*WHAT TO WORK ON*: Write out the items word for word, starting at the line that contains "is (1080, 1920)." and going through the last item. Leave the pictures out of your answer.
= = = = = = =
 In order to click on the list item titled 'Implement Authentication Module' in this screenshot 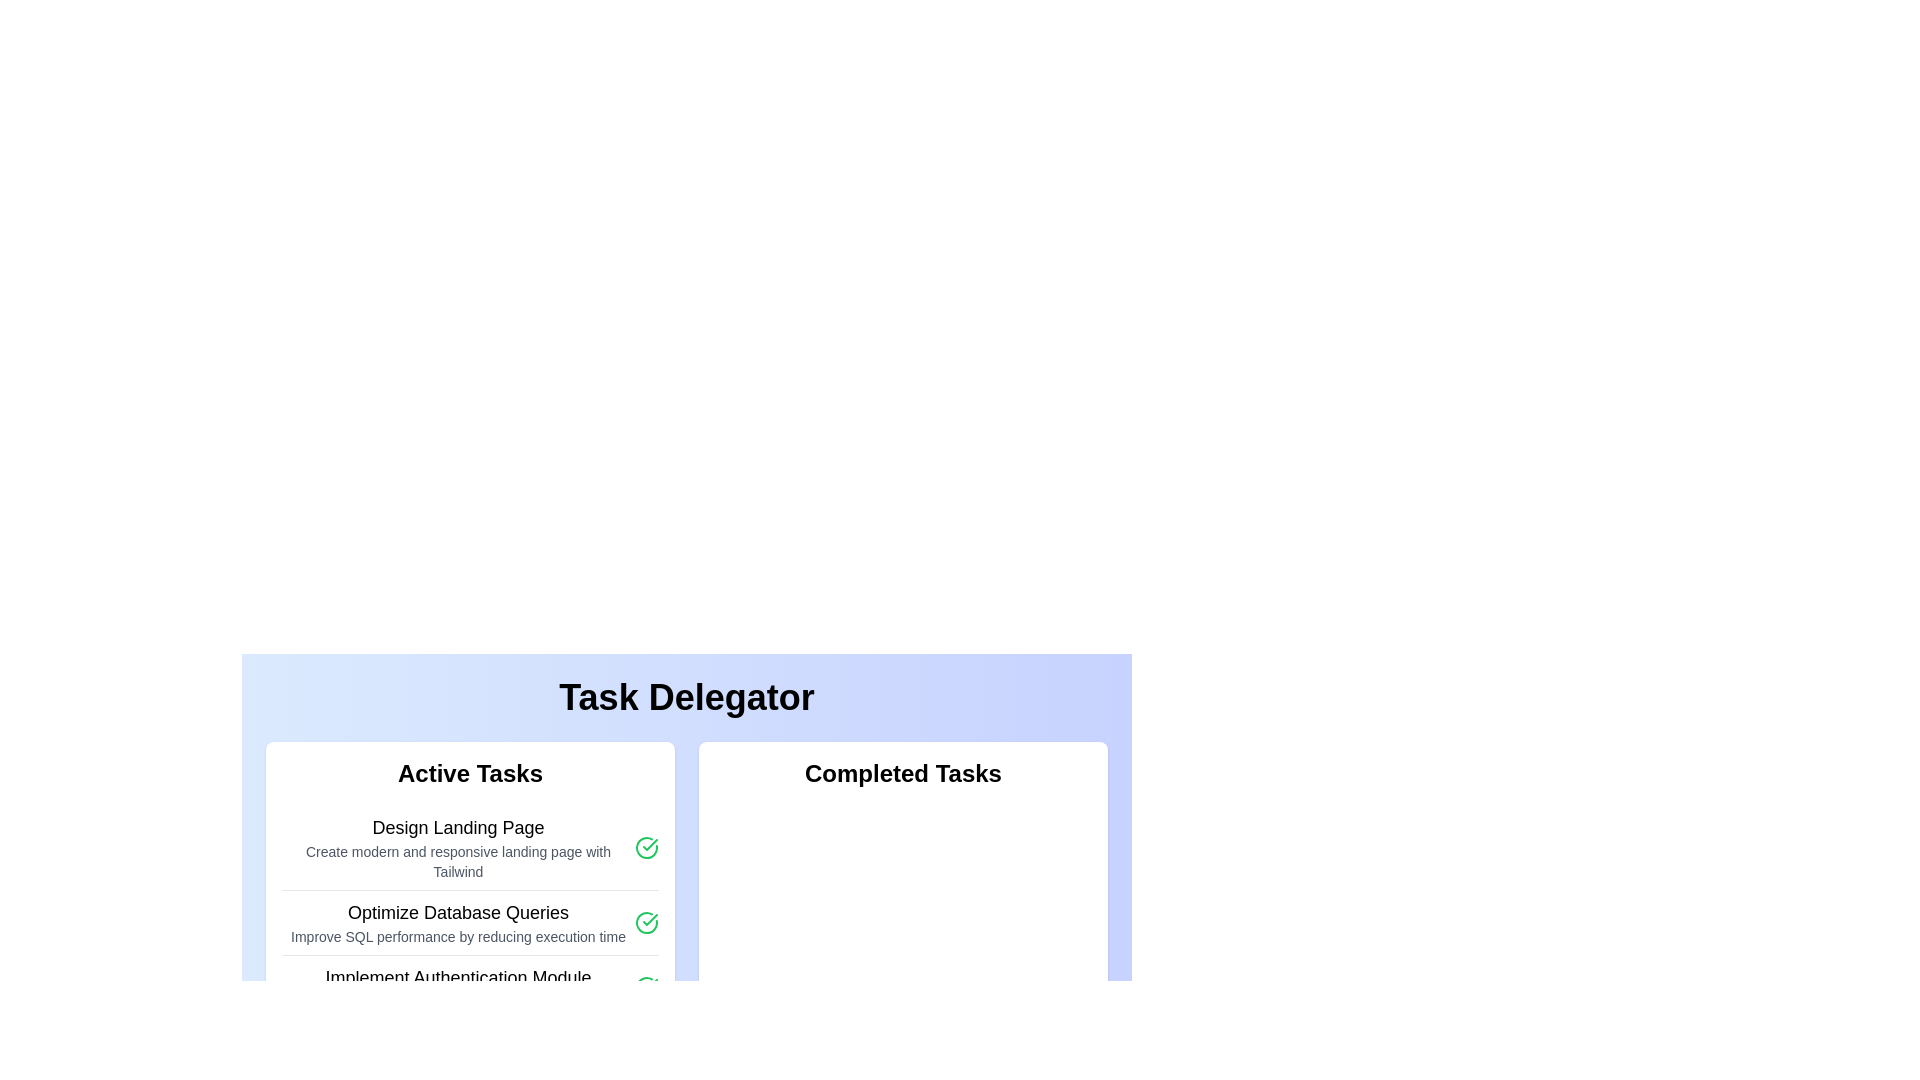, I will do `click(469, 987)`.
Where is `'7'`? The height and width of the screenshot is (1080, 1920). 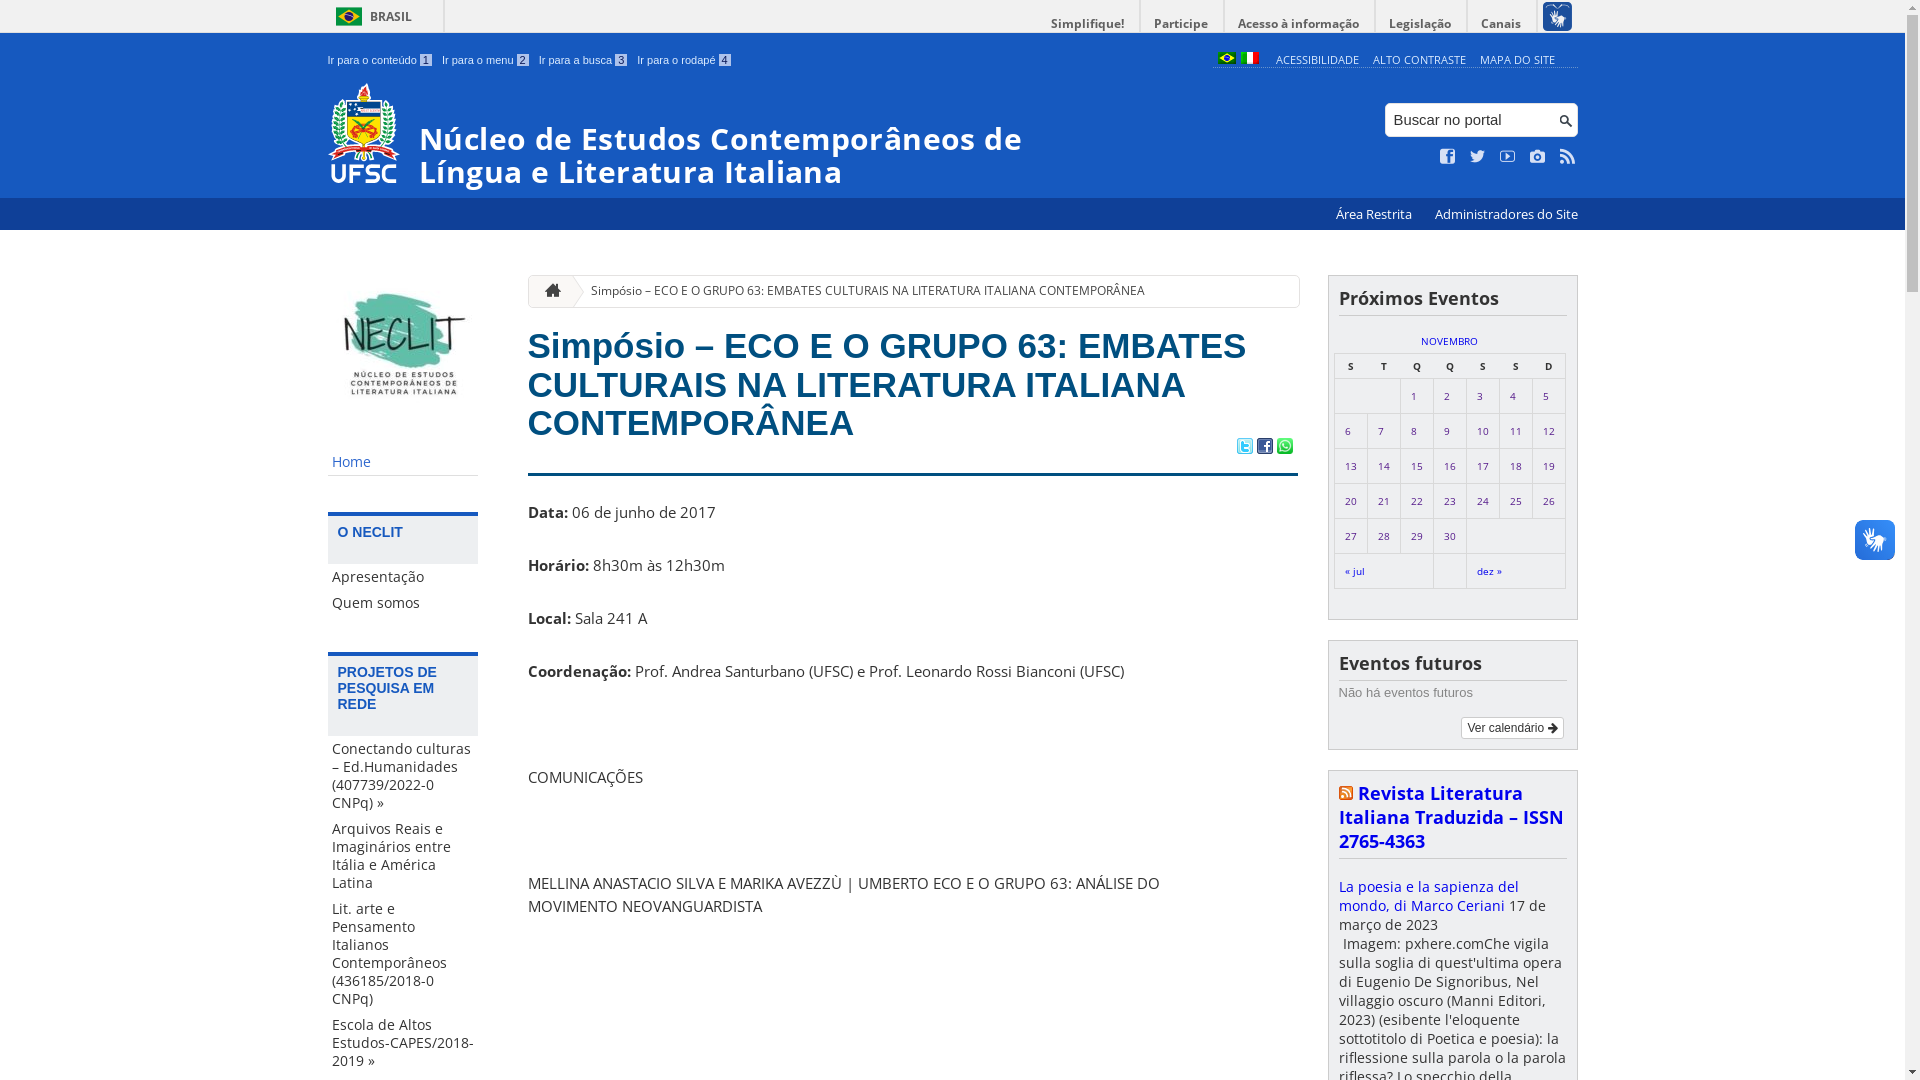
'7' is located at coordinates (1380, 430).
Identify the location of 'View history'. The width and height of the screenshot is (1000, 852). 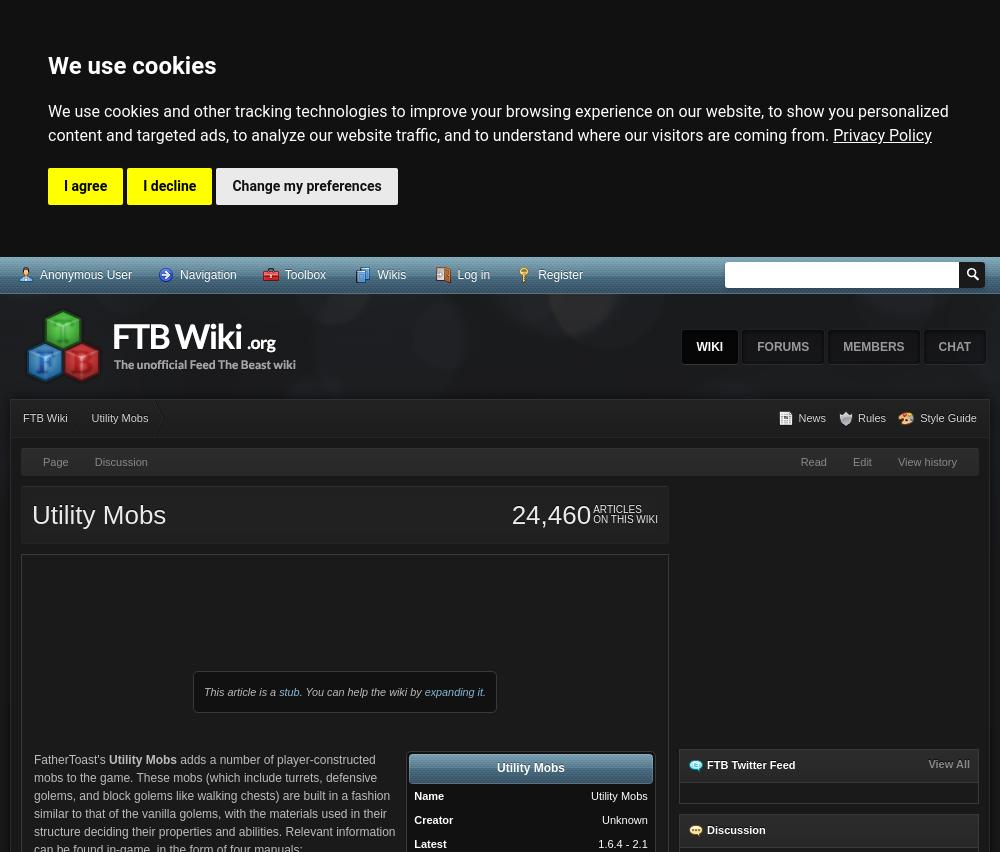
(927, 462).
= = = = = = =
*ANSWER FOR THIS EXERCISE*:
Where is `'7'`? The height and width of the screenshot is (1080, 1920). 
'7' is located at coordinates (1380, 430).
Identify the location of 'View history'. The width and height of the screenshot is (1000, 852). 
(927, 462).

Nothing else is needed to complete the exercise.